General information
- Country: India

Results
- Total population: 838,583,988 (22.38%)
- Most populous state: Uttar Pradesh (132,062,800)
- Least populous state: Sikkim (406,000)

= 1991 census of India =

The 1991 census of India was the 13th in a series of censuses held in India every decade since 1871.

The population of India was counted as 838,583,988. The number of enumerators was 1.6 million.

==Religious demographics==
Hindus comprises 69.01 crore(81.53%) and Muslims were 10.67 crore(12.61%) in 1991 census.
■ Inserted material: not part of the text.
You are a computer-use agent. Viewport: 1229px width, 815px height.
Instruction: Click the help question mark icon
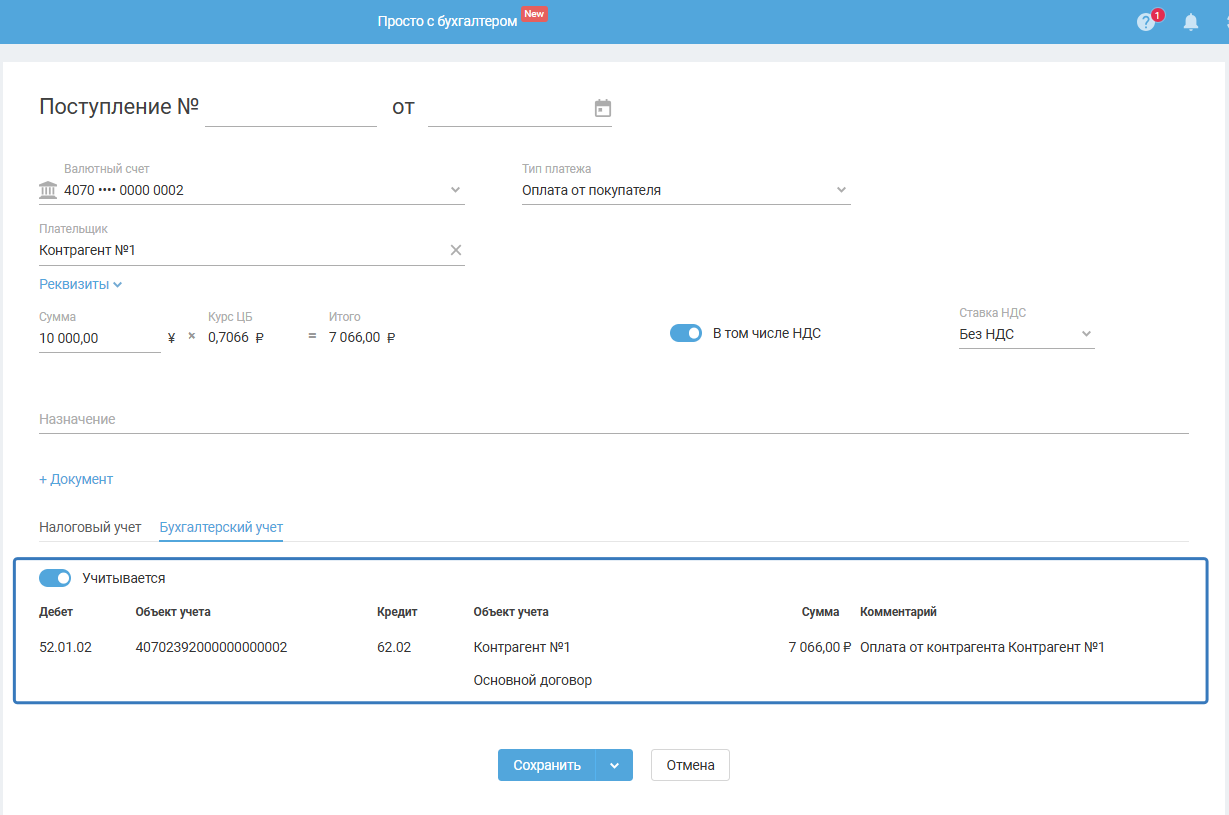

Population trends for major religious groups in India (1991)
| Religious group | Population % |
|---|---|
| Hindu | 81.53% |
| Muslim | 12.61% |
| Christian | 2.32% |
| Sikh | 1.94% |
| Buddhist | 0.77% |
| Jain | 0.40% |
| Parsi | 0.08% |
| Animist, others | 0.44% |

==Language data==
The 1991 census recognizes 1,576 classified "mother tongues". According to the 1991 census, 22 languages had more than a million native speakers, 50 had more than 100,000 and 114 had more than 10,000 native speakers. The remaining accounted for a total of 566,000 native speakers (out of a total of 838 million Indians in 1991).
The number of Sanskrit speakers in India in 1991 census was 49,736.

==Other statistics==
- Census towns in 1991 census of India were 1,702.
- Jammu and Kashmir was excluded from census-taking in 1991 due to Insurgency in Jammu and Kashmir. The number for J&K was derived by interpolation for the population of religious communities in the state.
- Census was not conducted in Assam in the previous census in 1981 due to separatist movements that time. The census data for Assam was done based on interpolation.